[Aim of the exercise]
Below are records to be transcribed exactly; any pictures should be left out.

[Material for this exercise]
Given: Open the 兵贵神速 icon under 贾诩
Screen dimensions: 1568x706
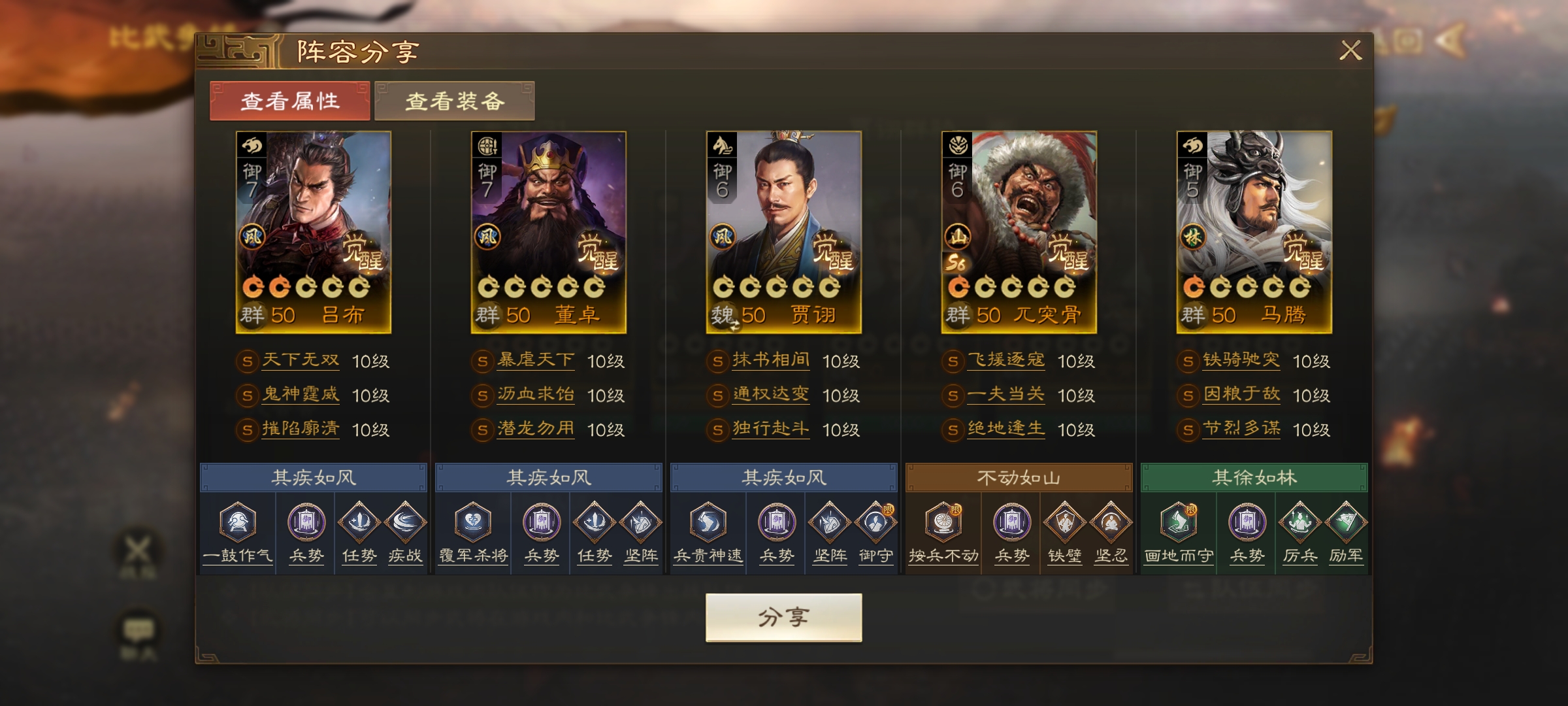Looking at the screenshot, I should point(708,522).
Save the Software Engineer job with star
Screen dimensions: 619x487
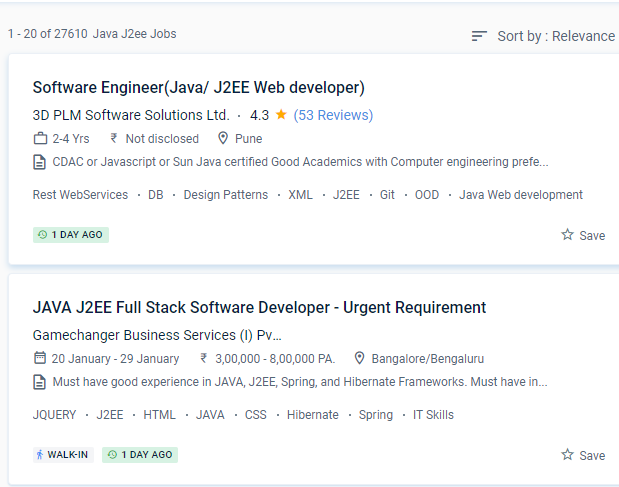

[Response to the task]
Given: Open the 兵贵神速 icon under 贾诩
Screen dimensions: 1568x706
Looking at the screenshot, I should point(708,522).
Save the Software Engineer job with star
Screen dimensions: 619x487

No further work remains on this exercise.